===== Text to read =====

Data science is broadly about building stories from data, extracting meaningful information and conveying the findings effectively through appropriate means. As our lives become increasingly digital, our online footprints are expanding at a tremendous rate and they are monitored, collected and analysed in almost real time. Today, almost all aspects of our digital lives are monitored; Google searches, Facebook likes, online tweets, shopping habits to name a few. The daily volumes of data generated by us is unprecedented and the distinction between data science and this Big Data is becoming increasingly opaque.
Undoubtedly, data science can leverage the power of big data to make invaluable contributions, including cost reduction and improved decision making. However, the initial assumption that bigger the data, the more powerful its findings has been challenged with an ever-increasing view that bigger data doesn’t always translate into better decisions. One of the problems is that if all the data has the same bias, simply accumulating more of such data to train machine learning models will hardly be of much use. Instead, a relatively smaller dataset that is far more balanced and rich(er) in its contents and can potentially yield better results and insights.
In the spirit of experimenting with applying data science techniques on not-so-big data sources, we used natural language processing techniques to analyse free text responses submitted in written evidence to a National Assembly for Wales Committee (Children, Young People and Education Committee) in its scrutiny of the general principles of a recently introduced Welsh Government Bill. We specifically focussed on word collocation, and term frequency–inverse document frequency (tf-idf) techniques that can be applied on datasets with modest size and produce outputs with good interpretability. In addition, we were also able to extract the context around the key phrases appearing in responses to the consultation. The objective of our work was to analyse the online consultation responses using data science techniques, with a view to uncovering patterns and salient themes expressed in the opinions and which are difficult to uncover through manual analysis.
On 25th March 2019, the Welsh Government introduced the “Children (Abolition of Defence of Reasonable Punishment) (Wales)” Bill. This Bill proposes to abolish the common law defence of reasonable punishment for any parent (or any adult acting in a parental capacity) accused of assault. The Business Committee had remitted the Bill to the Children, Young People and Education Committee. The Committee held a public consultation between 2 April 2019 to Tuesday, 14 May 2019 to gather views on the general principles of the Bill. The committee approached the Data Science Campus at the Office for National Statistics to independently analyse the online consultation responses, to supplement its own analysis.
It should be pointed out that the Children, Young People and Education Committee independently analysed all the consultation responses in addition to our own automated analysis. The analysis conducted by the Committee should be considered the primary analysis of the online consultation responses and a detailed report of their findings is available from the National Assembly for Wales. The work carried out by the ONS Data Science campus is complementary to the findings of the Committee and to assist the Committee in their analysis by identifying the key issues raised by the respondents.
2. Data collection
Online consultations are becoming increasingly popular and a cost-effective way to use technology to understand public opinion on societal, political, national and international issues. Responses to the present consultation were received online.
Over the course of the six-week period, the consultation received 650 online responses. As part of the consultation, the respondents were able to respond in one of three different capacities (described in this report as “user type”):
- individual responding in a personal capacity (“Individual”)

===== Data block =====

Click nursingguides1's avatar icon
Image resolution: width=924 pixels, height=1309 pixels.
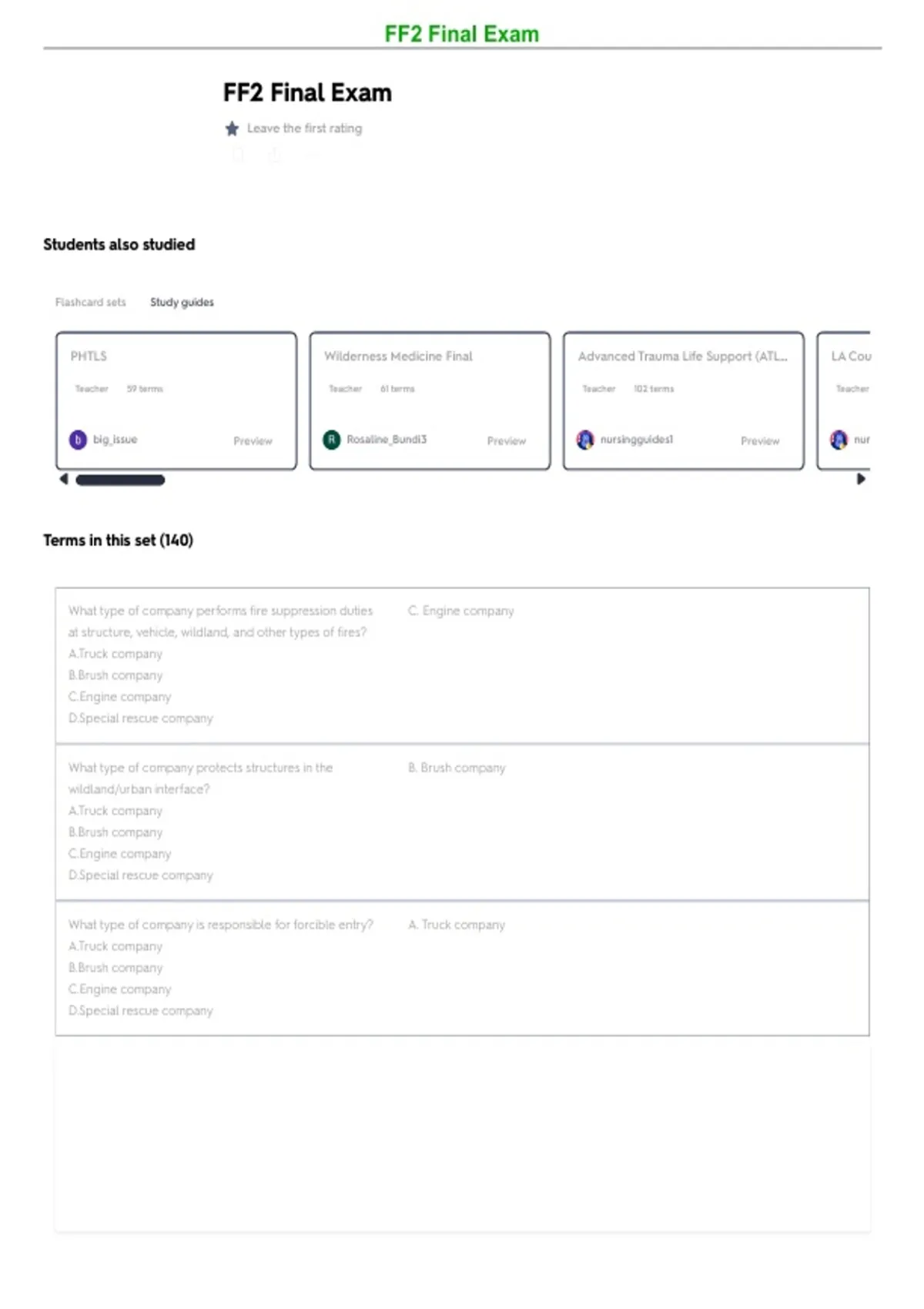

=====

• _What to produce_: According to the consultation analysis text, how many online responses did the consultation receive? The data has no connection to the consultation analysis text.

• _Exercise solution_: 650 online responses.